Any suggestion regarding how to solve this would be greatly appreciated.
EDIT This is the output I am looking after:
sad2ddssa2, object1, 12344232, "Asia", "eng", "us",
sad2ddssa2, object2, 12344232, "Asia", "eng", "us"
First option
Try to use PROSE within your u-sql. Use the PROSE's c# nuget to process data and do complex extractions. This is a very powerful AI package. See the videos and examples here: https://microsoft.github.io/prose
Second option
Create a c# function to process your json.

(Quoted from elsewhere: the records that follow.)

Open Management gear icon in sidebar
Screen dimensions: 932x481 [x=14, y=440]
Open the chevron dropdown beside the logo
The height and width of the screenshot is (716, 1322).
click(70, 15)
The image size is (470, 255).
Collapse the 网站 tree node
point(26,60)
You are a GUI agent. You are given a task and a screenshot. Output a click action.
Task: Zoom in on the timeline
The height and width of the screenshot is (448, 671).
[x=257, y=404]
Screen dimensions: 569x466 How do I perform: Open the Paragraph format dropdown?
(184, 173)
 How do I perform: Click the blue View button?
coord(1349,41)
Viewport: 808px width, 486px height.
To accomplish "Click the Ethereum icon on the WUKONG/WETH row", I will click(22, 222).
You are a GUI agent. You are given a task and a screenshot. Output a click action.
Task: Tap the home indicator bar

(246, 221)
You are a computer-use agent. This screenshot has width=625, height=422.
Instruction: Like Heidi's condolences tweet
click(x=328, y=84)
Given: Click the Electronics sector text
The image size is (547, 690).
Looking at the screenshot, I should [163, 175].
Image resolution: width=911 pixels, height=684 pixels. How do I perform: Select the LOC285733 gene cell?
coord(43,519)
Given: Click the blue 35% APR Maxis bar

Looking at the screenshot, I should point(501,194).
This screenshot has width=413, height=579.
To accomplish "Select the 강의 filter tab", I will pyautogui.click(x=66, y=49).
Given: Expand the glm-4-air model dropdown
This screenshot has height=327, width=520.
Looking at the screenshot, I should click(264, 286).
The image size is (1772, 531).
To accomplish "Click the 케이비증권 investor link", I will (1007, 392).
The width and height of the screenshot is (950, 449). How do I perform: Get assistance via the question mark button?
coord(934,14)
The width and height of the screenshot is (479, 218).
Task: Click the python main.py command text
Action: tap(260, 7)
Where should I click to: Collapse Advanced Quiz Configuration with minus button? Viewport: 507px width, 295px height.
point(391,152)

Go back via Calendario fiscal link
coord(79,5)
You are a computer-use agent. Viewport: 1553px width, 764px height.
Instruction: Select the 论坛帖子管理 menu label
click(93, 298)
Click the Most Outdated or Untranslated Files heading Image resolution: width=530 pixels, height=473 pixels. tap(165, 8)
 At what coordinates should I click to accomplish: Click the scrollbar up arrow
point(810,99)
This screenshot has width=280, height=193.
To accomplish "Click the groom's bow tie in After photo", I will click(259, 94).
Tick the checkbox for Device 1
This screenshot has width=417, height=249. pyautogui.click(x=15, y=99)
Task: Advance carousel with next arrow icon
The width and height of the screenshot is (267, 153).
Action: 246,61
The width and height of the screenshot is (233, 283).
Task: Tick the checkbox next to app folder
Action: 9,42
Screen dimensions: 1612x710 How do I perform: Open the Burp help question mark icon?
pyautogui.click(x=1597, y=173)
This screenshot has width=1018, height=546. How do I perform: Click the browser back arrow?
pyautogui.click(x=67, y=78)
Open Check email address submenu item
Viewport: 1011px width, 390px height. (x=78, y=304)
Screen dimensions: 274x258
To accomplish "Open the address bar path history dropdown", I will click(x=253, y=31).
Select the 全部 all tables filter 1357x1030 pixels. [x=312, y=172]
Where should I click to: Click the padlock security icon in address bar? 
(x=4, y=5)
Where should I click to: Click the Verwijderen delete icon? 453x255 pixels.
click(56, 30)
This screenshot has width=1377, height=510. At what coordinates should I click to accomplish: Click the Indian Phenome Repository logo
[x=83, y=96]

Something like this one, adapt this sample to your custom extraction request using c# json api's:
/* Formats the array of values into a named json array. */
DECLARE @JsonArray Func<SqlArray<string>, string, string> = (data, name) =>
{
StringBuilder buffer = new StringBuilder();
buffer.Append("{\r\n\t\"" + name + "\": [\r\n");
for (int i = 0; i < data.Count(); i++)
{
if (i > 0)
{
buffer.Append(",\r\n");
}
buffer.Append("\t\"" + data[i] + "\"");
}
buffer.Append("\r\n\t]\r\n}");
return buffer.ToString();
};
/* Format the array containing groups of comma separated values into a named json array */
@Query =
SELECT
@JsonArray(SubscriptionArray, "subscriptionList") AS JsonArray
FROM @subscriptionsQuery1;
Third option
Try this approach, after adapting it to your needs:
/* For each json line create a json map (SqlMap) */
@subscriptionsQuery1 =
SELECT
JsonFunctions.JsonTuple(JsonLine) AS JsonMap
FROM @SubscriptionsExtractor AS t;
/* For each json map get the required property value */
@subscriptionsQuery1 =
SELECT DISTINCT
JsonMap["alias"] AS Subscription
FROM @subscriptionsQuery1 AS t;
/* Join the value of all rows into a single row containing an array of all values */
@subscriptionsQuery1 =
SELECT
ARRAY_AGG<string>(Subscription) AS SubscriptionArray
FROM @subscriptionsQuery1 AS t;